- [TASK BRIEF] Return every line of the records below character for character, omitting the pictures.

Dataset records
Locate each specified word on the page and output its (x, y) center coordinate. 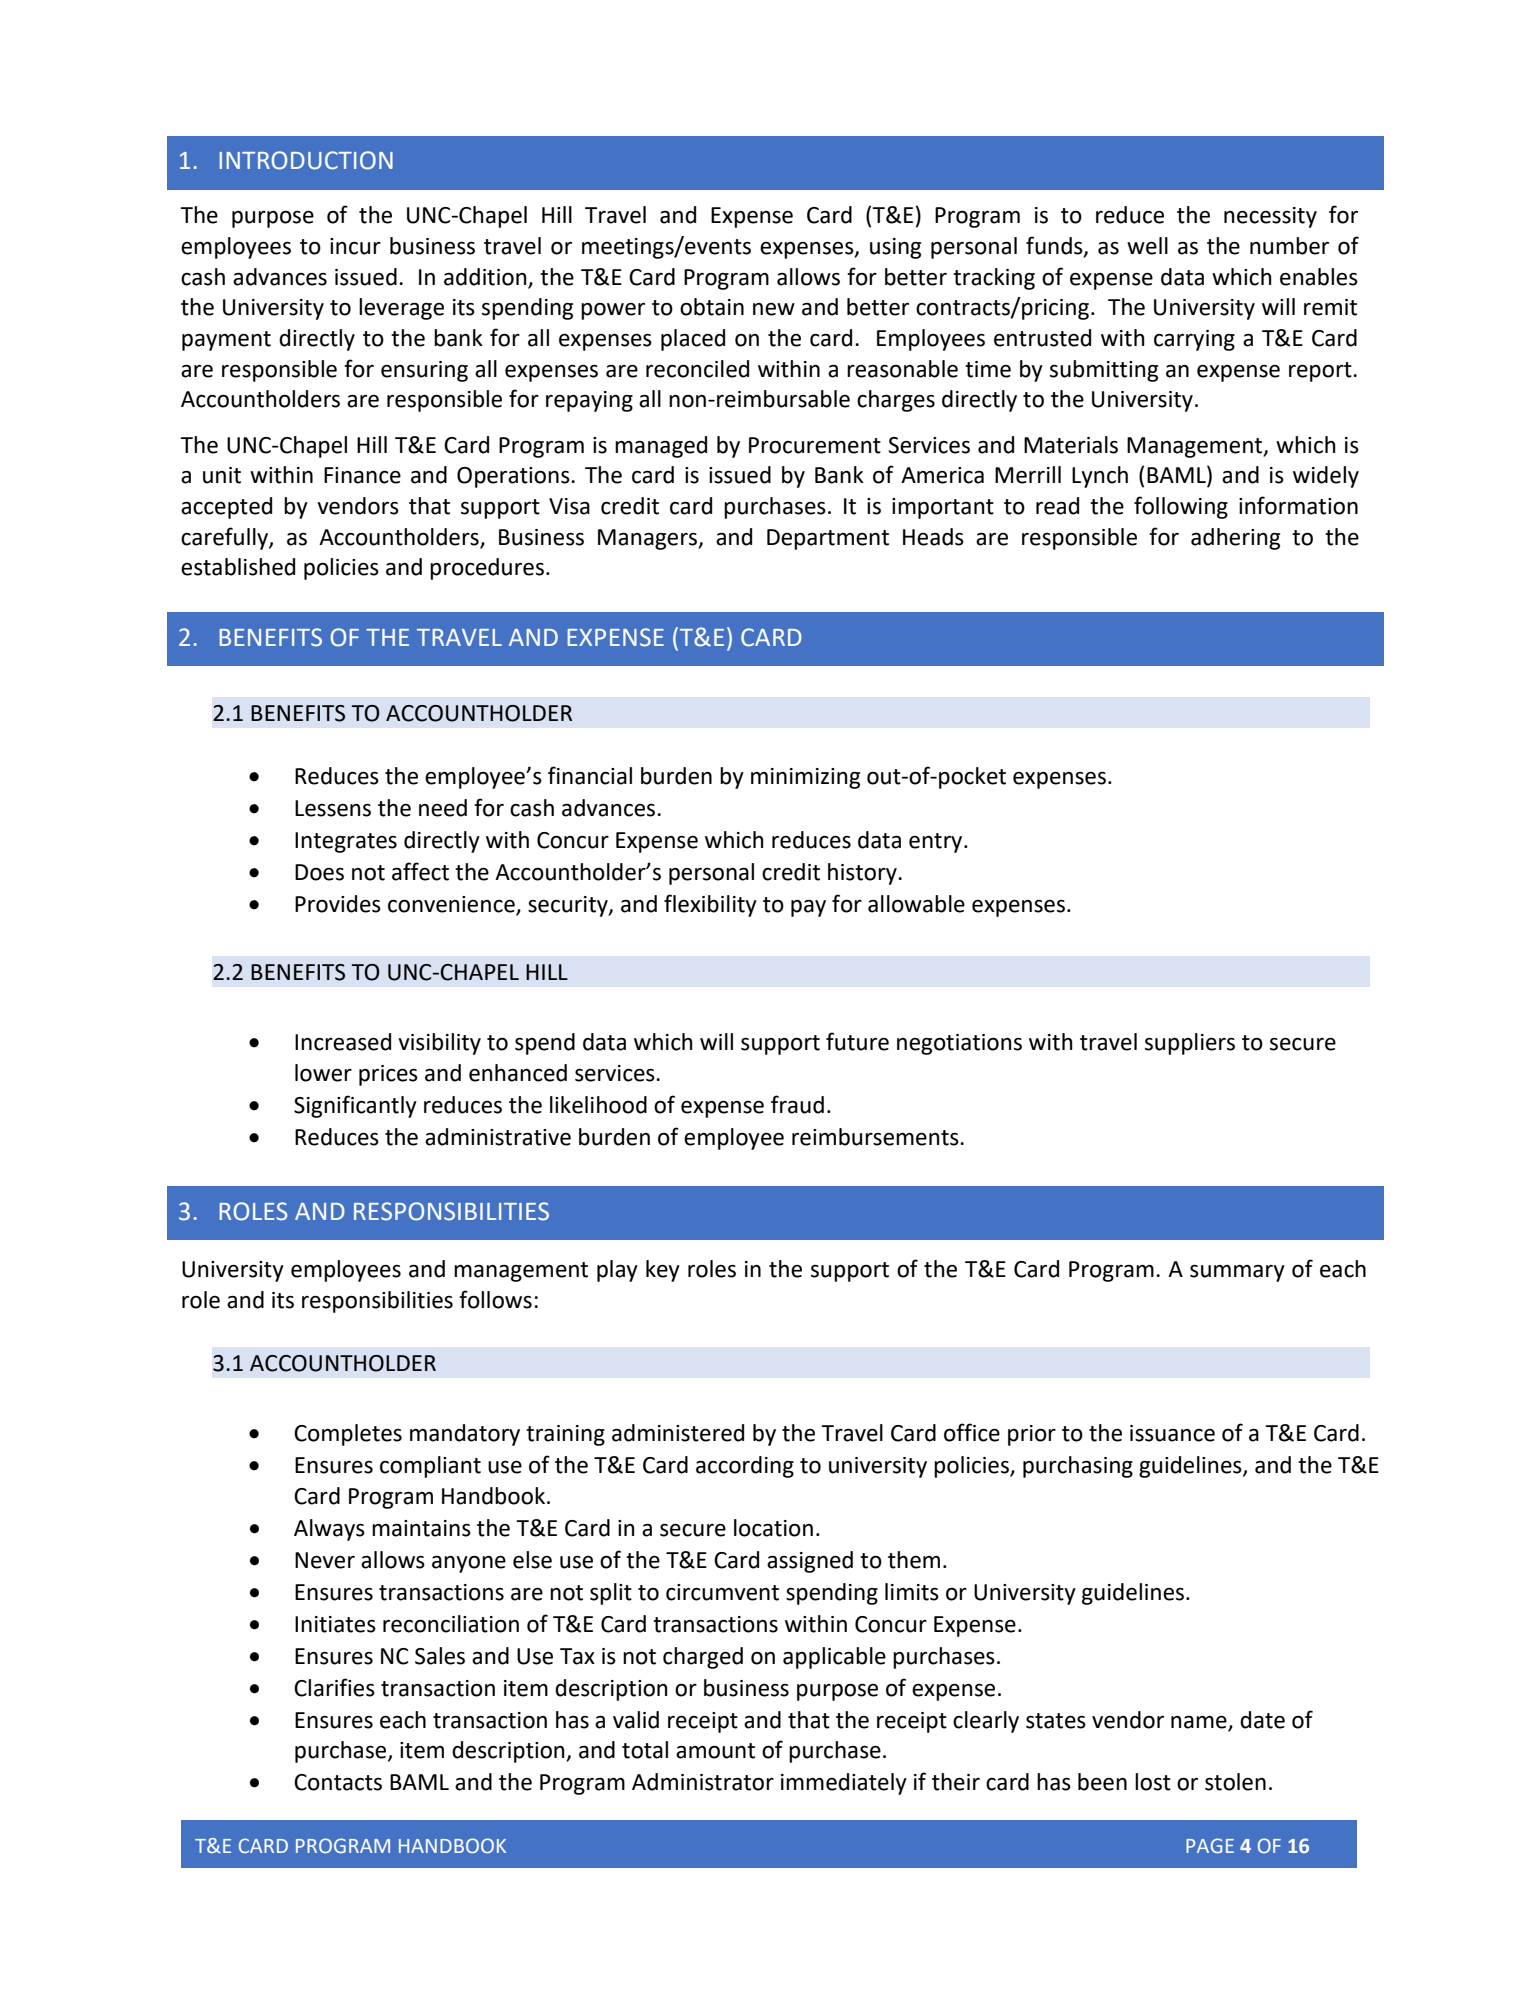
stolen (1235, 1782)
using (895, 248)
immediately (844, 1784)
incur (355, 246)
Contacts (338, 1782)
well (1147, 246)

- [OUTPUT]
Locate each specified word on the page and output its (x, y) center coordinate. 
stolen (1235, 1782)
using (895, 248)
immediately (844, 1784)
incur (355, 246)
Contacts (338, 1782)
well (1147, 246)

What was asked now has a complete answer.